But salvation follows a fall. Davey’s next ball was virtually identical to the first. Alsop essayed a tentative drive at it and edged it to precisely the same place the previous ball had gone. This time Hildreth, weight perfectly aligned, took the ball perfectly. Perhaps, just perhaps, I thought, this might be Somerset’s day. Plato would have something to say about the way in which Hildreth takes slip catches, for when Hildreth gets it right, as he usually does, he challenges Plato’s theory that perfection does not occur in the physical world. Hildreth’s technique in the slips is understated, the smoothest of movement of the body as the arms carry the hands, almost imperceptibly, into line with the approaching ball. Then, when the ball disappears from view, the fielders celebrate another demonstration of calm personified.
Calm personified. It is a phrase that fits as neatly to alpacas as it does to Hildreth taking a slip catch. Nothing seems to ruffle alpacas. At least nothing seemed to ruffle the three at the wedding. They were there to entertain the guests by being spoken to, patted on the back or marched around the grounds of the venue. In fact, they were so calm and untroubled by the comings and goings of the guests, the flying of the arrows, the whizzing of the pellets and the prospects of gin that I concluded they were not Somerset supporters. Not even an alpaca could have been that calm with Somerset on top in a final after all those second places if it were a Somerset supporter.

[Study material]:

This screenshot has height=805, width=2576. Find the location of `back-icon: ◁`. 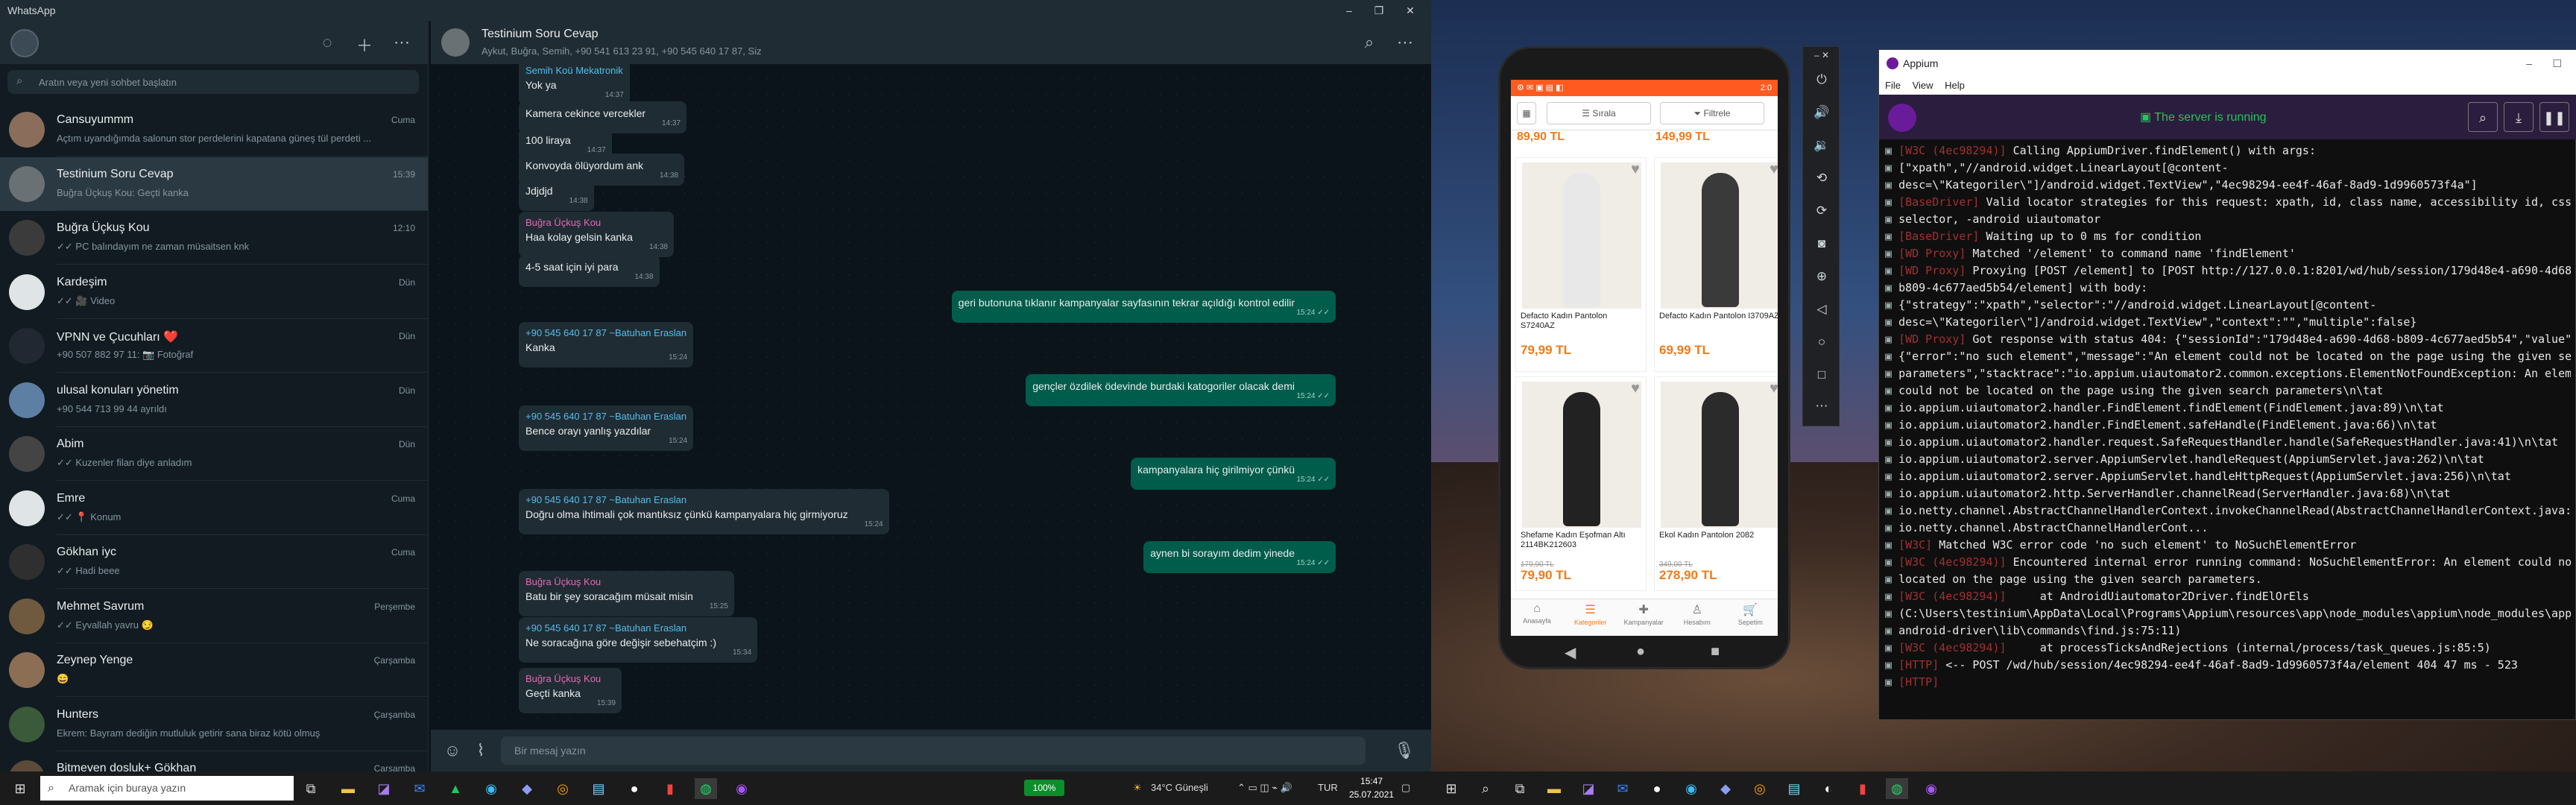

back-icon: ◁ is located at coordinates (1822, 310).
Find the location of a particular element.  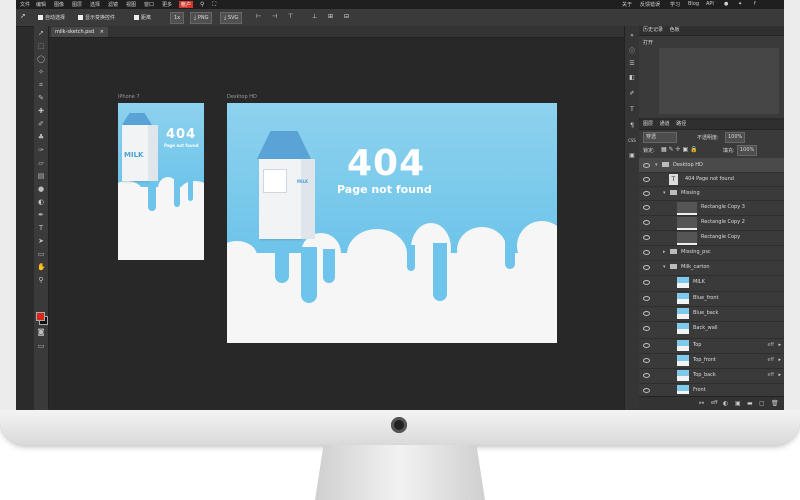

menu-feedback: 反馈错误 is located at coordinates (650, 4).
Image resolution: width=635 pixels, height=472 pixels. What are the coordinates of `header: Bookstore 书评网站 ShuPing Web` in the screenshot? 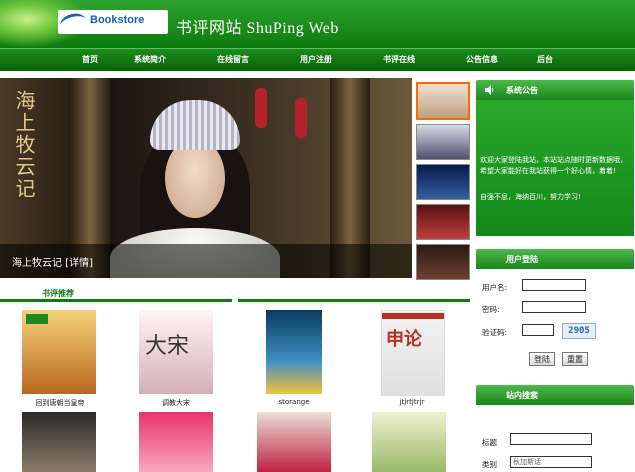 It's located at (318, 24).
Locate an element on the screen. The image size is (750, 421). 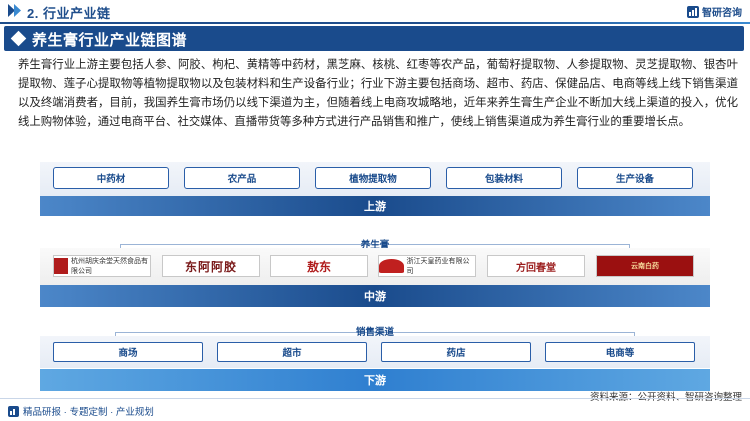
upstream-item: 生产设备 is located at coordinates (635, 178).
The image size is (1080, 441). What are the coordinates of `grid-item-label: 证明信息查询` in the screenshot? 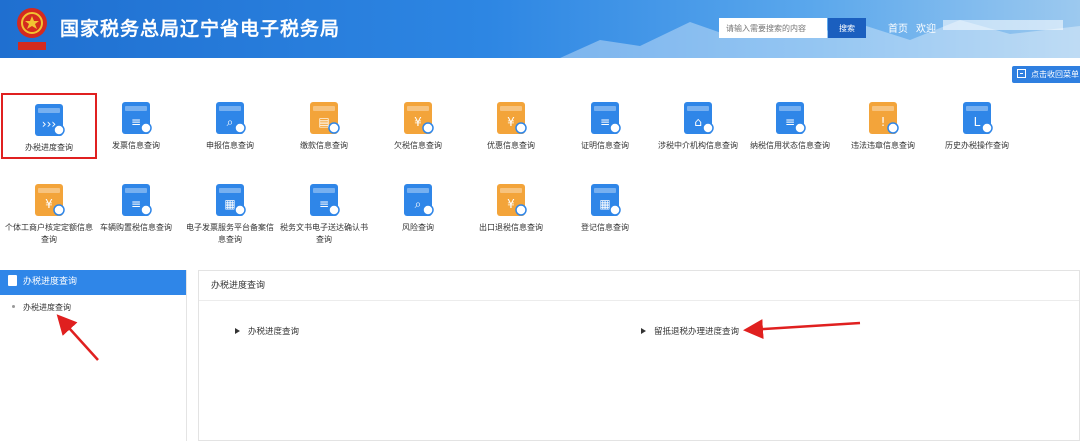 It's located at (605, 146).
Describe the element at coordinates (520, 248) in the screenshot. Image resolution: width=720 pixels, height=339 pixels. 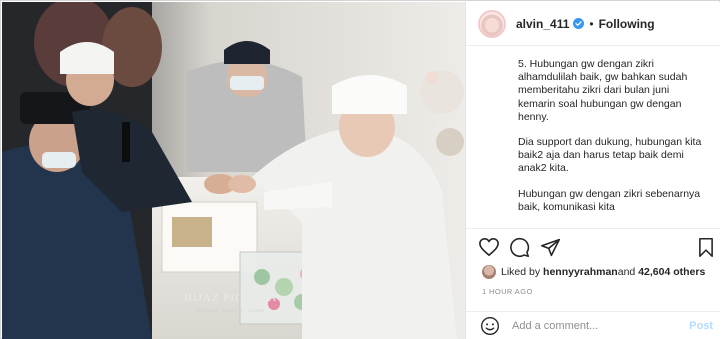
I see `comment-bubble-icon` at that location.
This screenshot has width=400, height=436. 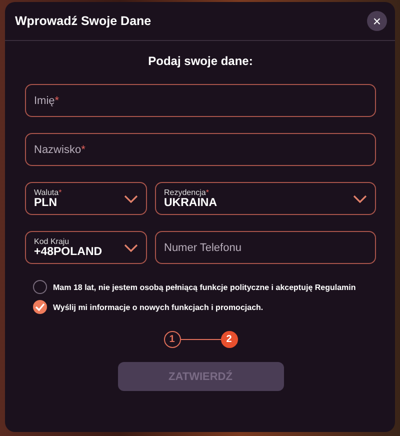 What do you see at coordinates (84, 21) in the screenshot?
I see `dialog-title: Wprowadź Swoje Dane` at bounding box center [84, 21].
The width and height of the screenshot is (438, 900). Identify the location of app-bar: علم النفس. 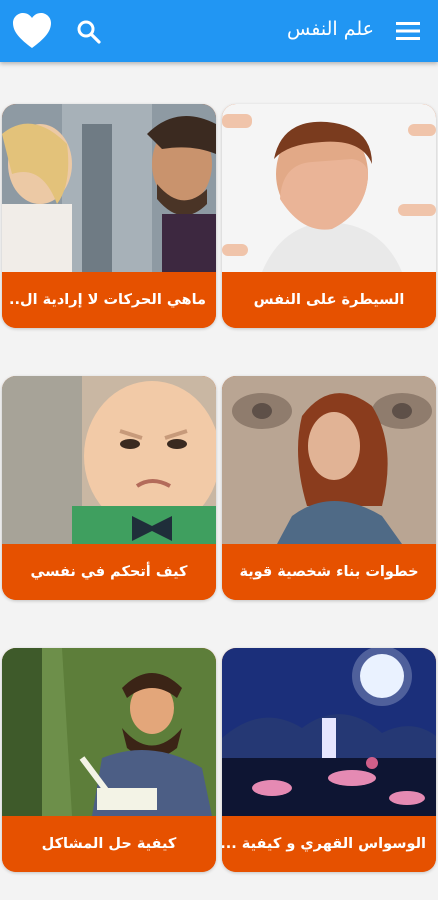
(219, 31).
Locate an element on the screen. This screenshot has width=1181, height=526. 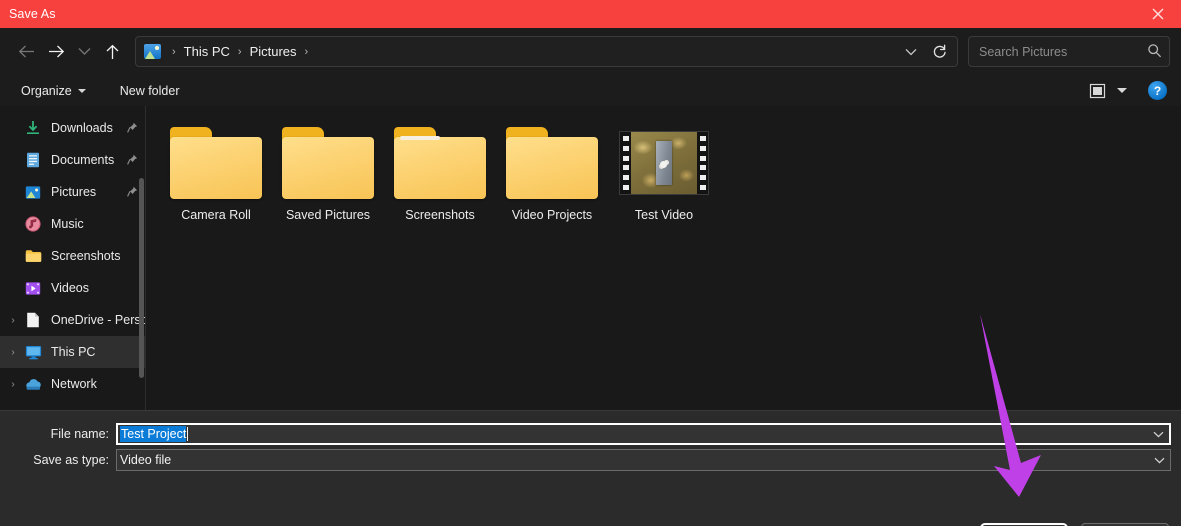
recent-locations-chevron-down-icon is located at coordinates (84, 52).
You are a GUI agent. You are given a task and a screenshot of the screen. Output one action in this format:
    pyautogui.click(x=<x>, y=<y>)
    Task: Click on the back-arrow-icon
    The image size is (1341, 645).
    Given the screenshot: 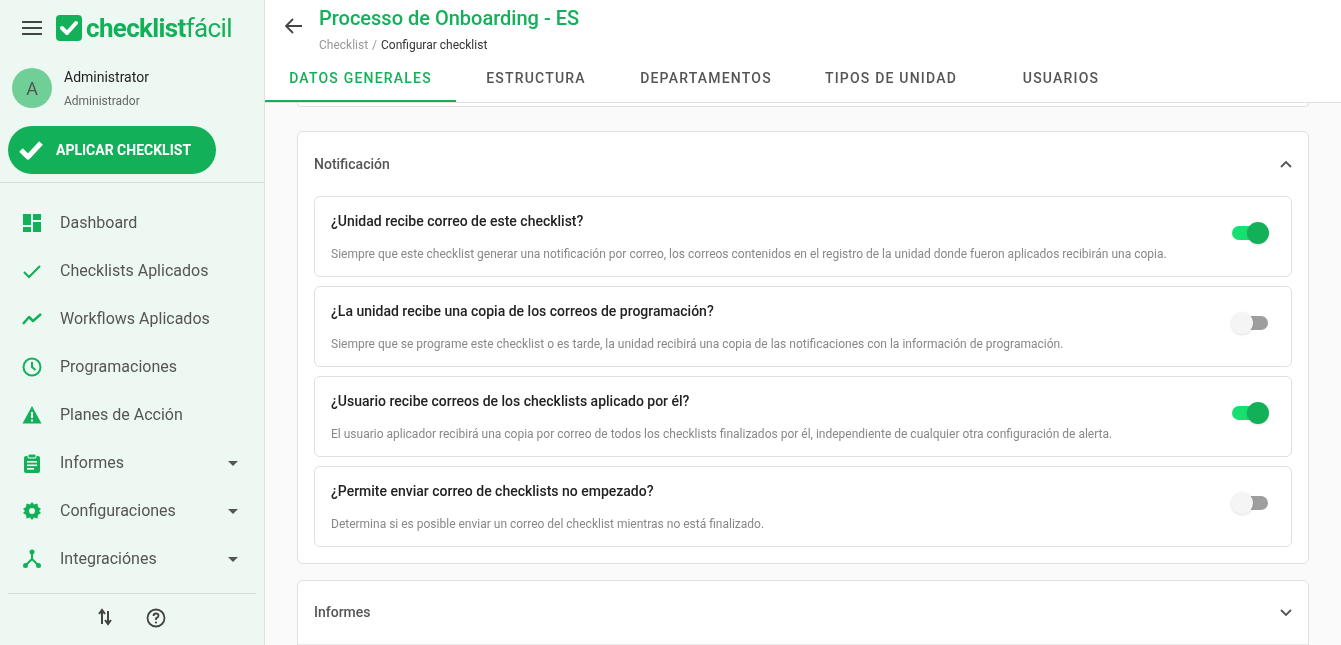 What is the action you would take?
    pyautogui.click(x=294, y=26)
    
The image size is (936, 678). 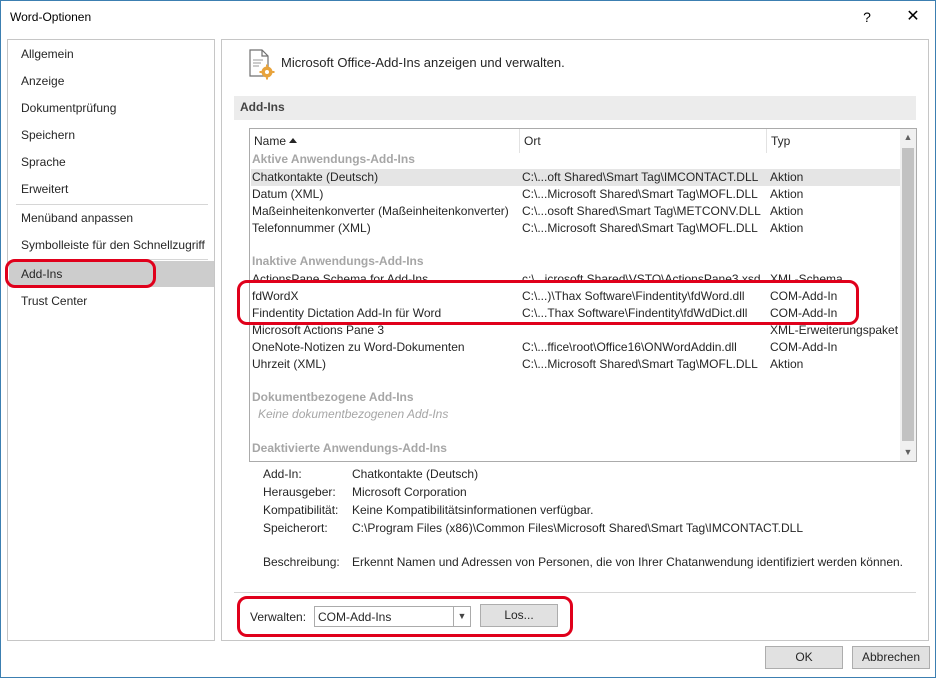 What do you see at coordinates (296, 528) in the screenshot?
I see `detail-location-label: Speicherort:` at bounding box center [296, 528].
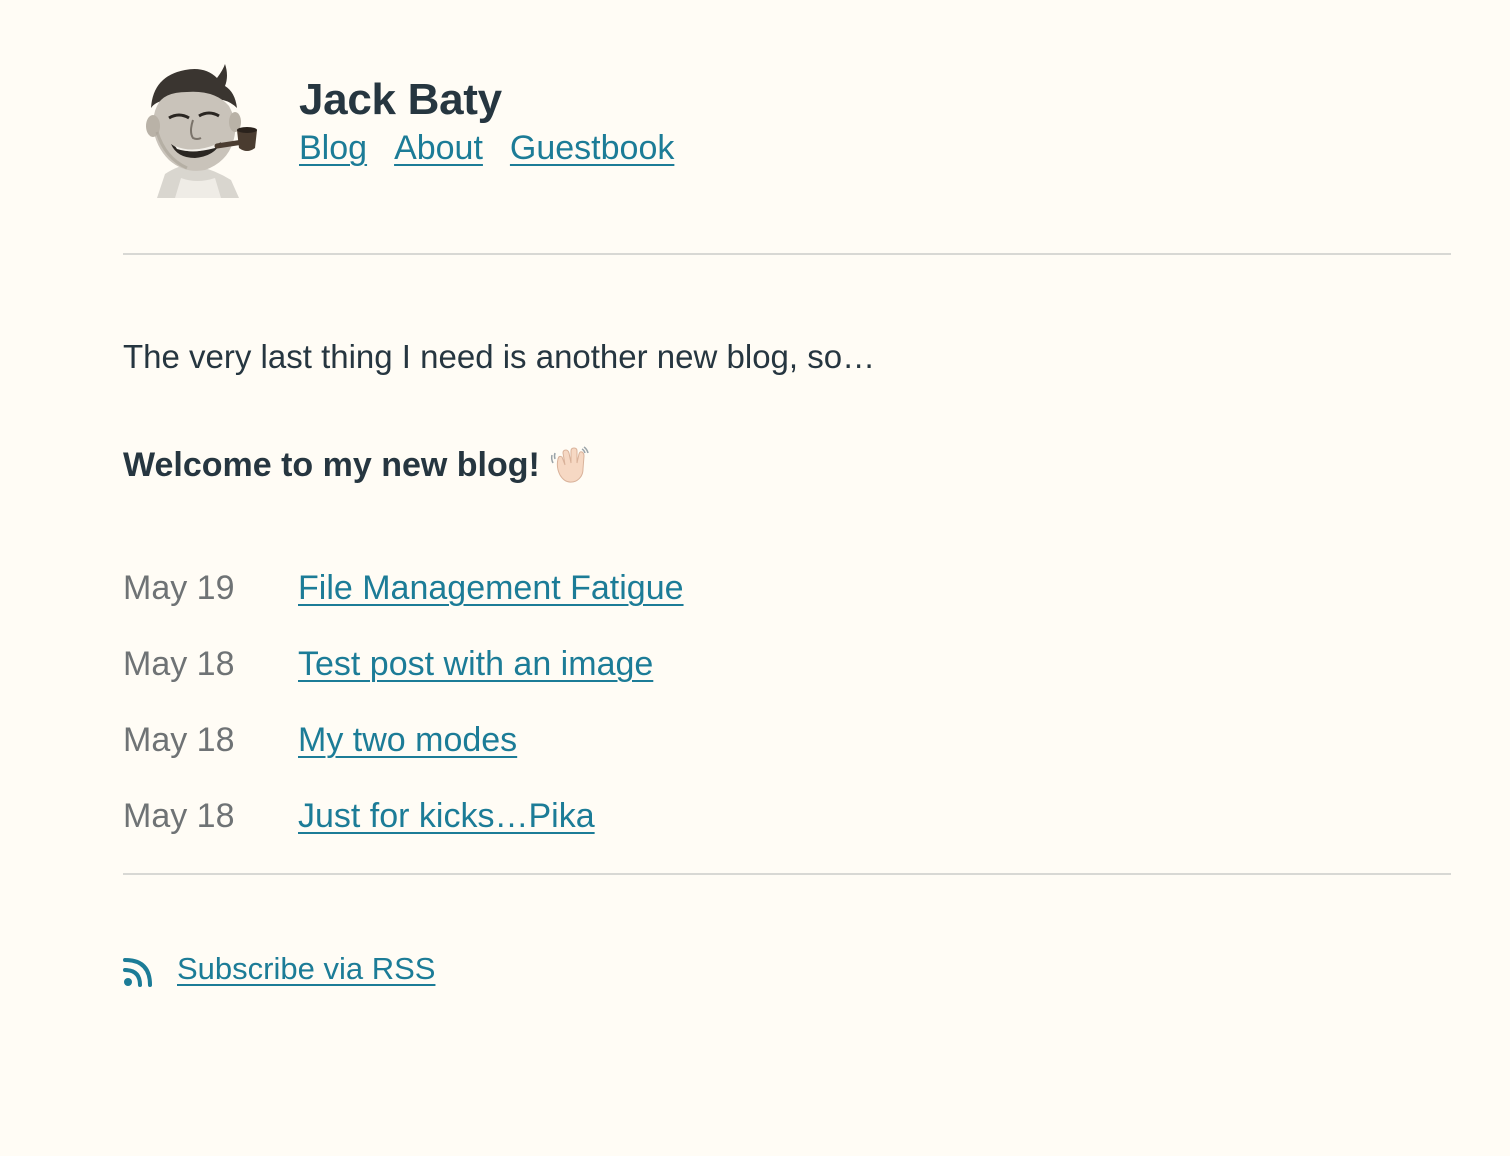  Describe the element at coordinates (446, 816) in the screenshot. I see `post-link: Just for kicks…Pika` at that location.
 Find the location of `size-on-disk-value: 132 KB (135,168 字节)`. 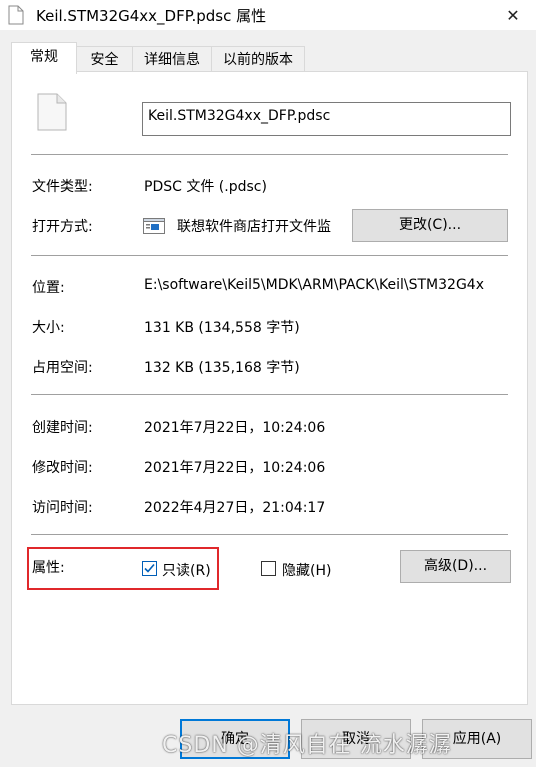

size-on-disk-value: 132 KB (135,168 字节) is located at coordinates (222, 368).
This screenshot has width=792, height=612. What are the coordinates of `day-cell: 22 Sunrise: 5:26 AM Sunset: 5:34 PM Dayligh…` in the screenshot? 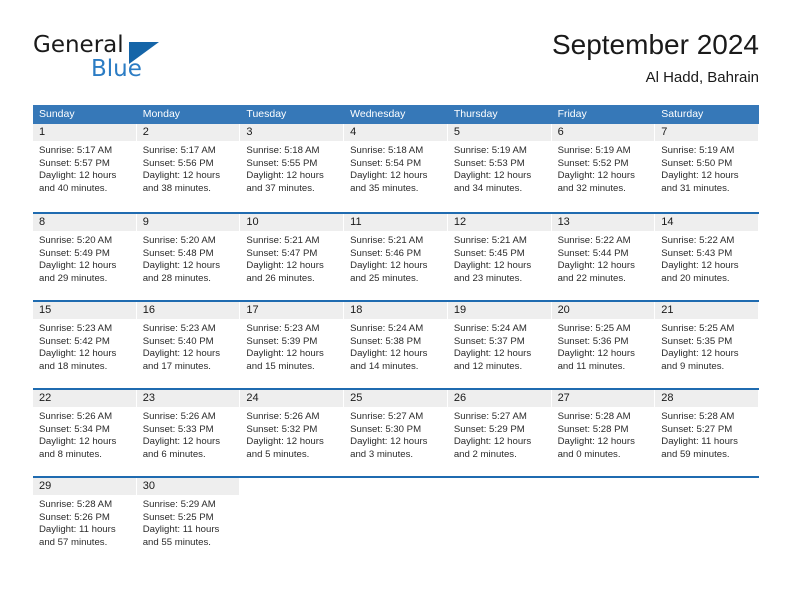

[Things to do]:
A: Reproduce the cricket passage word for word, starting at "But salvation follows" and ending at "of calm personified.".
B: Extend the passage about Hildreth's slip catching and the wedding alpacas beyond its final sentence.
The material placed after the cricket passage is separate from it.

[Expected results]:
A:
But salvation follows a fall. Davey’s next ball was virtually identical to the first. Alsop essayed a tentative drive at it and edged it to precisely the same place the previous ball had gone. This time Hildreth, weight perfectly aligned, took the ball perfectly. Perhaps, just perhaps, I thought, this might be Somerset’s day. Plato would have something to say about the way in which Hildreth takes slip catches, for when Hildreth gets it right, as he usually does, he challenges Plato’s theory that perfection does not occur in the physical world. Hildreth’s technique in the slips is understated, the smoothest of movement of the body as the arms carry the hands, almost imperceptibly, into line with the approaching ball. Then, when the ball disappears from view, the fielders celebrate another demonstration of calm personified.

B:
While the alpacas marched, Hampshire tried to resist Somerset’s early grip. Perhaps the Somerset bowlers should turn their arms to archery, for despite Hampshire’s efforts they pinned Weatherley and Northeast down to the tune of 15 runs in five overs. And all the while the wedding festivities and the conversation flowed. The gin tasting was on everyone’s lips. Beneath the morning sun a light breeze fuelled the atmosphere as a smartphone-wielding Somerset supporter floated by with the news that Gregory had drifted a ball into Weatherley who had edged it into his stumps. “Hampshire 67 for 3 off 15 overs,” the crucial information. “Gregory went for 12 straight afterwards mind,” the less than welcome reminder that cricket can be a fickle game. Twelve precious runs. If nothing else, Somerset know how to keep their supporters perpetually perched on the edge of their seats.
Four and a half runs an over after 15 overs with three wickets down gives the bowling side an edge in a 50-over match. The butterflies of hope began to stir in the pit of the stomach, and if I perked my ears I fancied I could hear, beyond the rustle of the wind through the trees, the sound of the familiar Taunton buzz rustling through the stands at Lord’s. Somerset were giving their supporters something to talk about and talking about it they would be. The source of Hampshire’s troubles was revealed by a peek at a meandering smartphone before it continued its odyssey in search of the gin. Davey 7-0-21-2. That, if not match-winning bowling because it came so early in the piece, is a tremendous foundation on which to build. And no doubt Davey had held the Hampshire batsmen in check and then pushed them back in his usual quiet, unassuming but effective way. This was Somerset at their best. Someone always steps up.
As I meandered among the pre-ceremony activities the guests talked and laughed, circulated and gathered; the alpacas continued to parade, and the arrows and the pellets continued to fly. There was though no relaxing at Lord’s. There the intense tussle continued. “Hampshire 83 for 3 off 17.4,” reported another smartphone user. Rilee Rossouw had come to the wicket and was taking Somerset on, finding the boundary. That tightened the stomach muscles. In 2017 Rossouw had destroyed the Somerset attack at Taunton with an innings of 156 off 113 balls. But Somerset have destroyers too. “Jamie Overton has replaced Davey,” said the smartphone user. If ever there was an intent to fight fire with fire that was it, I thought. And Tom Abell is a captain who is not averse to confronting fire with fire.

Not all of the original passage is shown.